In one short paragraph Kennedy puts much of the blame for the poverty in Cuba on U.S. economic sanctions against the island’s dictatorship and then says China has filled the void of U.S. business with appliances, cars, goods, etc. But wait, if China has taken the place of the U.S. flooding the island’s economy with goods and technology, why are the Cuban people still poor? The contradiction is stark and typical of these arguments.
Unfortunately for Kennedy, he decided to double down on his contradiction:
Many U.S. states trade with Cuba — or, at least, sell products there — including Alabama. According to the Alabama Department of Agriculture and Industries, in 2012, Alabama accounted for approximately 60 percent of the $1 billion in U.S. exports to Cuba. About one-fifth of all U.S. poultry exports go to Cuba, most of which comes from Alabama poultry producers. A lot of timber products go from Alabama to Cuba. It’s big business, and it could be a lot bigger without the embargo.

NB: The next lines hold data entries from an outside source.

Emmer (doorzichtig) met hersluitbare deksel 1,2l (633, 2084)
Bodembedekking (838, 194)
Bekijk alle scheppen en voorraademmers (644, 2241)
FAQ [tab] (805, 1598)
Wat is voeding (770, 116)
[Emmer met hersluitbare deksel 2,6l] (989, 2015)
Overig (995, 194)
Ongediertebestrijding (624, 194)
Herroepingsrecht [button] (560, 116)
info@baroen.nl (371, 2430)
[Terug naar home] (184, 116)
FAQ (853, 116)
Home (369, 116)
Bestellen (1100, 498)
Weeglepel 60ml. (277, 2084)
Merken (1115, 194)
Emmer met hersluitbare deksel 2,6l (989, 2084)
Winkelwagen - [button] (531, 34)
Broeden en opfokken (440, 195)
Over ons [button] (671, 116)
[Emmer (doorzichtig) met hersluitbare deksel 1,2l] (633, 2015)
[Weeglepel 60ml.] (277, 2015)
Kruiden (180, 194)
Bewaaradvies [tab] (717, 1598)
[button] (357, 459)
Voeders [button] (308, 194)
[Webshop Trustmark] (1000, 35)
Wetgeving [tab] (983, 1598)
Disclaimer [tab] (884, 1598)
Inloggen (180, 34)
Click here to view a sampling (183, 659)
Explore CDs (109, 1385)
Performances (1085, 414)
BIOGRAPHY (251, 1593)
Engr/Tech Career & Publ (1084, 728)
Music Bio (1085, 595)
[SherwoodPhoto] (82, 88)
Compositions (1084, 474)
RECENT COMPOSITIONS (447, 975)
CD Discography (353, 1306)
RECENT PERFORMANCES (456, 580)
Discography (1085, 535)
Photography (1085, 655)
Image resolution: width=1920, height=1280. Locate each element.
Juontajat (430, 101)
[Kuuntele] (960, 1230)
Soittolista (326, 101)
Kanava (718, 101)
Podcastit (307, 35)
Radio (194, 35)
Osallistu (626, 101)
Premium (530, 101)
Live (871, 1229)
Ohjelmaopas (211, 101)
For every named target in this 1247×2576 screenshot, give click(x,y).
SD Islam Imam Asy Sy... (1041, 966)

Okay, so let me get this straight: In addition to China investing billions in Cuba, the U.S. exports $1 billion worth of goods to Cuba, including one-fifth of all our poultry production, but U.S. sanctions are a main culprit for Cuba’s dismal economy and the poverty suffered by the Cuban people.
Right… that makes sense.
Kennedy’s contradictions come to a conclusion with the following statement:
Our policies toward Cuba punish only ordinary, hardworking Cubans who struggle to feed their children and themselves and obtain needed medicines. And clearly our policies haven’t forced a government change in Cuba, just as they haven’t in communist China or Vietnam.
Here is where Kennedy comes the closest to the reality of life in Castro’s Cuba: The only people being punished in Cuba are Cubans struggling to feed themselves and their children and who are in desperate need of medicine. But with the billion dollars in annual imports from the U.S. and the billions more from other countries such as China, Kennedy fails to connect the obvious dots and come to the realization that the only embargo hurting the Cuban people is the one imposed upon them by the Castro dictatorship.
It is nearly impossible to determine the true motivations behind Kennedy’s statements based solely on his grossly inaccurate assessments of Cuba policy and the situation on the island. It only provides two choices: He is either willfully ignorant or has more nefarious motivations.